Among other things, Robin Hanson is famous for advocating the use of prediction markets, where their predictions are “more accurate” than other methods of forecasting. I won’t argue with that, as long as the benefits of being more accurate exceed the marginal costs. However, if you’ve been keeping up with my blog, you should come away with the thought that I’m not quite as high on the prediction market fumes as some of the other adherents. I find prediction markets to be wanting in many significant areas.
The Search for Something Better
A few years ago, this got me to thinking. If prediction markets might be better than alternative prediction methods, could there be an even better model? And so, I scoured the literature in search of just such a model. I thought I had found one a couple of years ago, and set out to prove the case for its replacement of prediction markets.

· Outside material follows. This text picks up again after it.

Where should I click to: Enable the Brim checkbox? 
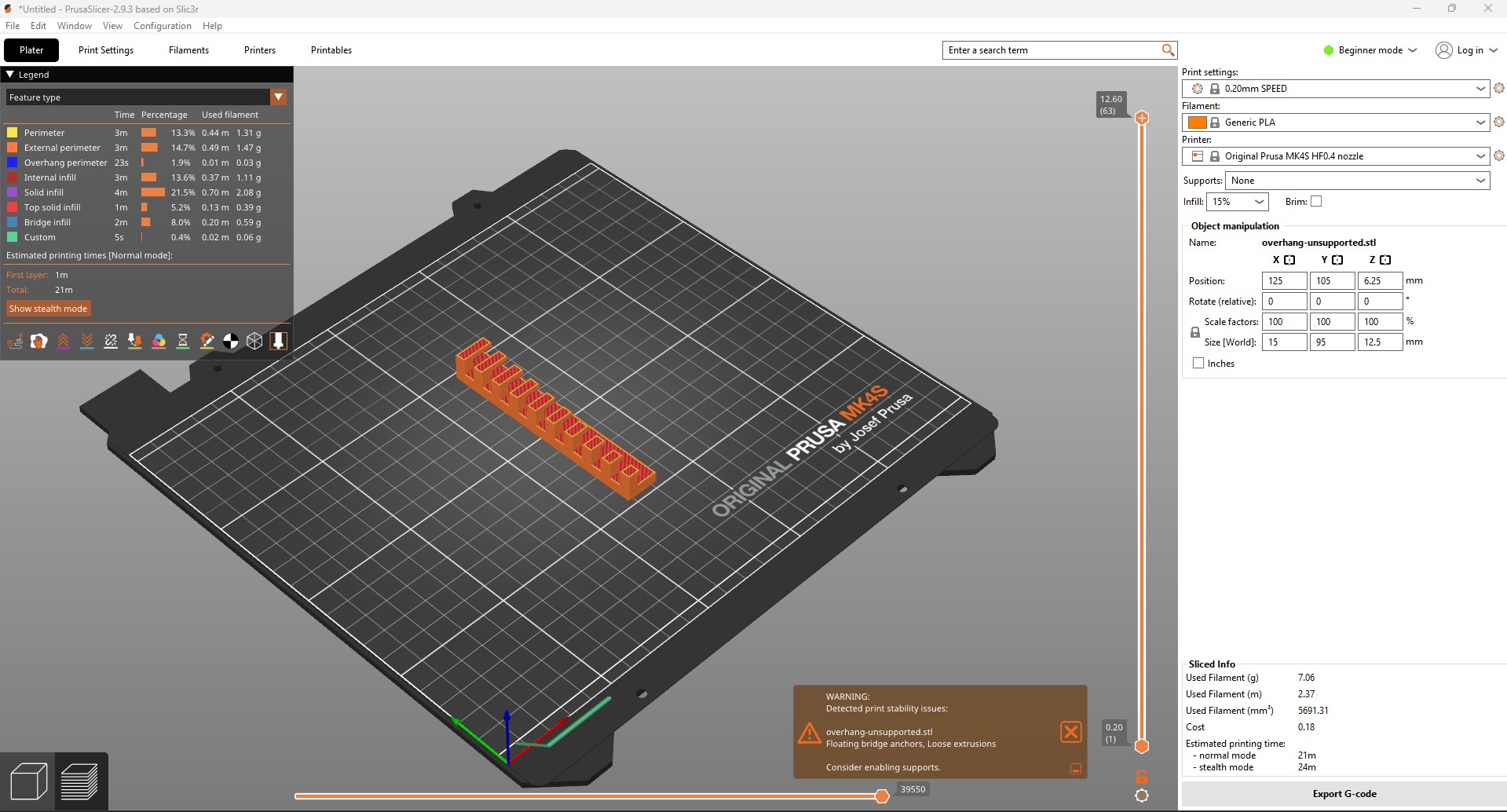(x=1316, y=202)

In making my assessment of “better”, in terms of predictions, I considered the calibration of the predictions with the actual outcomes and how far in advance the calibration was reasonably accurate. I chose to consider the latter characteristic, because prediction markets are notoriously poor at being able to predict anything but very short-term outcomes.
I am pleased to report that my alternative prediction model appears to be better than prediction markets in most respects! My model was able to match the calibration of prediction markets in every case, but the real benefit was how far in advance my model was able to predict the outcome, with equal or better calibration than prediction markets! In all cases, my model was very well-calibrated with the outcomes a full two years prior to the outcome being revealed! To my knowledge, no prediction market has ever been well-calibrated two years prior to the outcome.
Not only that, but my model was able to achieve this level of accuracy for the most difficult to predict outcomes. Unfortunately, however, my model was not able to forecast so-called “easier to predict” outcomes with the same level of accuracy.
A Model Prediction Model
I’m sure I have kept you in suspense long enough. My model involves a hand, a wrist and a coin. Who knew that a simple coin toss might be as good, or better, a predictor of future events than a prediction market? Very difficult-to-predict binary events have a likelihood near 50%. If a prediction market for such an event indicates a 50.1% likelihood of occurrence, the decision-maker would predict that the event was going to occur, and he’d be right about 50% of the time. Same thing with the coin toss, but we can toss the coin two years before the event and get an equally well-calibrated prediction. For these really-hard-to-predict events, prediction markets, typically, fluctuate all over the map before settling on the safer 50% likelihood.
Earlier, I noted that the model does not work as well with easier-to-predict events, like for example, an event with a likelihood of 75%. Rest assured, I’m experimenting with a new version of the model which involves bending the coin with a hammer before the toss. I’ll let you know how that turns out.
One problem with the new model is that it only works on binary events. However, I’m working on an even better one that will work on a group of mutually exclusive and exhaustive events (winner-take-all). It involves darts and a dartboard.
Back to the Drawing Board
Obviously, this was intended to be a humorous post, poking a bit of fun at prediction markets and calibration. This is the lead-in to a series of upcoming posts, in which I hope to tie together the concepts of uncertainty, price distributions, calibration, accuracy, prediction market design, and market mechanisms. None of these issues has been adequately researched by the major players in the prediction market arena, and it is one of the major reasons why prediction markets continue to flounder. I hate to think that it is a fear of uncovering evidence that is not supportive of the use of prediction markets that holds back the researchers.